-- Entries shown follows --

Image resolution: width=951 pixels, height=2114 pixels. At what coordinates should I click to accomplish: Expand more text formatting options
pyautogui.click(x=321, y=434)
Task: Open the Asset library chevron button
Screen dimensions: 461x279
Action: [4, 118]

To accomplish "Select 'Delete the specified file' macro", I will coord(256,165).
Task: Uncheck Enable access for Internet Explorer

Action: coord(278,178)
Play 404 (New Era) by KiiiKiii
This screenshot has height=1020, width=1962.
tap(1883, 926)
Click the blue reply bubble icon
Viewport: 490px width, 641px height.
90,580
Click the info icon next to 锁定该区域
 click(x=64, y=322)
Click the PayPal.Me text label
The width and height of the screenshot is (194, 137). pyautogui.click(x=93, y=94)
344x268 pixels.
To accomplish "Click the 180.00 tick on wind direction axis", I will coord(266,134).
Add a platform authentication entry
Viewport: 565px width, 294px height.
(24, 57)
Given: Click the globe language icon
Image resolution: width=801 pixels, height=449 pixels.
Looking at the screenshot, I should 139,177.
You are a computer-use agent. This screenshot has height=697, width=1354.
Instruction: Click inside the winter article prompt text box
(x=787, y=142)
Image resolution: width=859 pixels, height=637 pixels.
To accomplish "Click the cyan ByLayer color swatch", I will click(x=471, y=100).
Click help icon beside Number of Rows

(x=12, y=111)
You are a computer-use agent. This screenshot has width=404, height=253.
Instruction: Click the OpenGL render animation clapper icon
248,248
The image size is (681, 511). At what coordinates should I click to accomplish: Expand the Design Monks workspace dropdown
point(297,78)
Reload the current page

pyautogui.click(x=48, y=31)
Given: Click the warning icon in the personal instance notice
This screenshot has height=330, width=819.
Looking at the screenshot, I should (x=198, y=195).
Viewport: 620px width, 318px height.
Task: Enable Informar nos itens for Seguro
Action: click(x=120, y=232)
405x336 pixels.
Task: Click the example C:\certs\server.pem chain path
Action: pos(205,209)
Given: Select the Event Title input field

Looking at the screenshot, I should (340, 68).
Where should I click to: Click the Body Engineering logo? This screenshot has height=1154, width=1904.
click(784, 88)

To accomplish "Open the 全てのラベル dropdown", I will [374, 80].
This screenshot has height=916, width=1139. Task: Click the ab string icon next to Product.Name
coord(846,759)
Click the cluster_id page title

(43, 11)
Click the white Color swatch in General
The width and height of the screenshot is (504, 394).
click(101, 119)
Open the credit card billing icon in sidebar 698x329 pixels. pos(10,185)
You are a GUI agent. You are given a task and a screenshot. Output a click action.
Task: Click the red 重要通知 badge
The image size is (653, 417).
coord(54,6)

-- Entries shown concluded --

■ Exercise aim: Return the entries exactly through the "Play 404 (New Era) by KiiiKiii" line.

■ Written solution:
Image resolution: width=951 pixels, height=2114 pixels. At what coordinates should I click to accomplish: Expand more text formatting options
pyautogui.click(x=321, y=434)
Task: Open the Asset library chevron button
Screen dimensions: 461x279
Action: [4, 118]

To accomplish "Select 'Delete the specified file' macro", I will coord(256,165).
Task: Uncheck Enable access for Internet Explorer

Action: coord(278,178)
Play 404 (New Era) by KiiiKiii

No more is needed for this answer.